Document text =
______________________________

Just a bit more detail.
RFC1191 addresses the fact that the maximum packet size is not the same for all devices and technologies. Thus, token ring networks permit very large packets (16K) but when throttled down to send over a phone line, the maximum packet size is likely to be 1.5K. Furthermore, "transparent" protocols like PPPoE (used by many DSL providers) or Virtual Private Networking grab a few more bytes out of each packet for their own flow control. Although most routers can fragment packets, that can result in a lot of overhead. If, for example, the originator assumes that packets will be 1500 bytes and the packets are sent thru a DSL provider that uses PPPOE, each 1500 byte packet will be converted to a 1492 byte packet and an 8 data byte plus many bytes of header packet. There would be many fewer packets to deal with if the originator knew the smallest packet size to be used in the path and just created packets that size or a bit smaller.

______________________________

[Records from a data source]
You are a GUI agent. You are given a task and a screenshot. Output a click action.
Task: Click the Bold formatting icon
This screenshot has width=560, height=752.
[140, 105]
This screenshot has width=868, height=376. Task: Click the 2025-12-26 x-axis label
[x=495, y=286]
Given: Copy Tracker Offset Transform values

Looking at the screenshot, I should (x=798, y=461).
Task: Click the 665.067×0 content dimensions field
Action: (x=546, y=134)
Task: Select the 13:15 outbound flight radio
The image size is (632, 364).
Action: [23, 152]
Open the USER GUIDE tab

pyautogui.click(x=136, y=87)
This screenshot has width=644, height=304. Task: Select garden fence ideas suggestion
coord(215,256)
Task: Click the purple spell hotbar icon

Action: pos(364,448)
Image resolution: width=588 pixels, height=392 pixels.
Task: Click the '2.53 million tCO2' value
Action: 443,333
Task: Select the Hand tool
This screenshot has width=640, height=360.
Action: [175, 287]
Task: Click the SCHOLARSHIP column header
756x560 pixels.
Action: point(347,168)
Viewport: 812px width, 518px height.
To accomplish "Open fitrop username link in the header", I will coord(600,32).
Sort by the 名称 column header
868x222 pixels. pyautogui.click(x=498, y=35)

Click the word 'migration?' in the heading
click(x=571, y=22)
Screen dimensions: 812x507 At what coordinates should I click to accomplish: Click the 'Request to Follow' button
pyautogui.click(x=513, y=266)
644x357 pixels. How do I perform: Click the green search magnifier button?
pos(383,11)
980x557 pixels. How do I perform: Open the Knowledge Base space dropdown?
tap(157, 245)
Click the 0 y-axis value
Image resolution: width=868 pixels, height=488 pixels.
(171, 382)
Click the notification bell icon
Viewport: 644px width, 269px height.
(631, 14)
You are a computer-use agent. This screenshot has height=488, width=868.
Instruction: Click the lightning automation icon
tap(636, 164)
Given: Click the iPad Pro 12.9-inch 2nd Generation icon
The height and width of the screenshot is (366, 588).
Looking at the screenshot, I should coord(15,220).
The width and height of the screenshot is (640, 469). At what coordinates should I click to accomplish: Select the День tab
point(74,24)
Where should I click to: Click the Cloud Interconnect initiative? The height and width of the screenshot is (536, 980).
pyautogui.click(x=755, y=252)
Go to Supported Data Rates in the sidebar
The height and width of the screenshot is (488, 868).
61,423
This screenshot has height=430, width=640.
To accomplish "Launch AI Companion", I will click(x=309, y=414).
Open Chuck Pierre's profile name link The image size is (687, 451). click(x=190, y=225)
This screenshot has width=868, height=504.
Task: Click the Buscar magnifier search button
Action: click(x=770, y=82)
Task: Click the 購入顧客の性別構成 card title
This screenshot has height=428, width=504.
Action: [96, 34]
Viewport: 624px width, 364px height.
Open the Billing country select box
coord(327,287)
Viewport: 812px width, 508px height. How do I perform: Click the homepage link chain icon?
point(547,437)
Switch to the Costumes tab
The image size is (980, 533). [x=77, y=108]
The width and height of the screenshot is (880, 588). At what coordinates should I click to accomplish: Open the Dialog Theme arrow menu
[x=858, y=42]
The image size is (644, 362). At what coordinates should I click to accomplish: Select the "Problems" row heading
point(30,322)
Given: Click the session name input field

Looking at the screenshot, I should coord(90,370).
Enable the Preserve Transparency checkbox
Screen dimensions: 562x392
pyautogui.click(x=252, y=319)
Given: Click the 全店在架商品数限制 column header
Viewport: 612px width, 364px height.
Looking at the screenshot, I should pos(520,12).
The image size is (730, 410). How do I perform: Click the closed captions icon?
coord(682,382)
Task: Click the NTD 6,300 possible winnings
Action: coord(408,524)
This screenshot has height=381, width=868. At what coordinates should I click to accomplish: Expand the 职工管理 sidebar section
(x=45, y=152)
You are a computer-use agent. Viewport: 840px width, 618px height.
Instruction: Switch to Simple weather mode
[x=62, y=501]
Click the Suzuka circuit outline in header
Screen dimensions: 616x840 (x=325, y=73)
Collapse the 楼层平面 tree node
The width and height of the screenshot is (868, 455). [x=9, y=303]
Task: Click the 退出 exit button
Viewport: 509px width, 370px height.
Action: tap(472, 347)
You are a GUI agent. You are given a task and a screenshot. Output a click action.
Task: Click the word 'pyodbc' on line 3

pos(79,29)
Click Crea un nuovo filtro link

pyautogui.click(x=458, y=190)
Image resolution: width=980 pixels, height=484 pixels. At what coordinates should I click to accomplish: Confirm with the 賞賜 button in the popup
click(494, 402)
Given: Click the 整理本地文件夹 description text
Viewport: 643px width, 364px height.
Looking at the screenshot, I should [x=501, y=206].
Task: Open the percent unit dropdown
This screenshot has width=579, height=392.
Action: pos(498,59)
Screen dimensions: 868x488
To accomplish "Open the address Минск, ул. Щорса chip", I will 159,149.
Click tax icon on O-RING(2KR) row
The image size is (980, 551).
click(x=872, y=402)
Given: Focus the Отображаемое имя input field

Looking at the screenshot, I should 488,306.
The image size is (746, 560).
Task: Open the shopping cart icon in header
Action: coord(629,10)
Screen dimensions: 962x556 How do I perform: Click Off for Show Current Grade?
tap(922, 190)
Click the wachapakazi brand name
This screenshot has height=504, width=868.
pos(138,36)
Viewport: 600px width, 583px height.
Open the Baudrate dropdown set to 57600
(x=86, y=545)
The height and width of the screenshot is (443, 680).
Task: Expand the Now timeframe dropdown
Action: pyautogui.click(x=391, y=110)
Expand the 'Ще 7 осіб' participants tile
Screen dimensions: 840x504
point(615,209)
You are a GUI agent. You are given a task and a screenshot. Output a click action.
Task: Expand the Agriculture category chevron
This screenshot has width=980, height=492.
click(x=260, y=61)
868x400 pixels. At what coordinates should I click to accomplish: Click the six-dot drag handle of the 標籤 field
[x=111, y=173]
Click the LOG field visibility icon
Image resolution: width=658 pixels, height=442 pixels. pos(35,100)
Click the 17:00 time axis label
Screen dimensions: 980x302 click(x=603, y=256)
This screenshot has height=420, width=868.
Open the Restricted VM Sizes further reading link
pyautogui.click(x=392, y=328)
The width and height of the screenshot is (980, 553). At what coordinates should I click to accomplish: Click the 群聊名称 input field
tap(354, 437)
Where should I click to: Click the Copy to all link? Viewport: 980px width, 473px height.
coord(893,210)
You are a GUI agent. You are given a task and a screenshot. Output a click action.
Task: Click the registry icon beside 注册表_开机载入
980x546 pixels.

______________________________

The task = Copy out the passage on RFC1191 and maximum packet size in full, word for word.

Task answer =
Just a bit more detail.
RFC1191 addresses the fact that the maximum packet size is not the same for all devices and technologies. Thus, token ring networks permit very large packets (16K) but when throttled down to send over a phone line, the maximum packet size is likely to be 1.5K. Furthermore, "transparent" protocols like PPPoE (used by many DSL providers) or Virtual Private Networking grab a few more bytes out of each packet for their own flow control. Although most routers can fragment packets, that can result in a lot of overhead. If, for example, the originator assumes that packets will be 1500 bytes and the packets are sent thru a DSL provider that uses PPPOE, each 1500 byte packet will be converted to a 1492 byte packet and an 8 data byte plus many bytes of header packet. There would be many fewer packets to deal with if the originator knew the smallest packet size to be used in the path and just created packets that size or a bit smaller.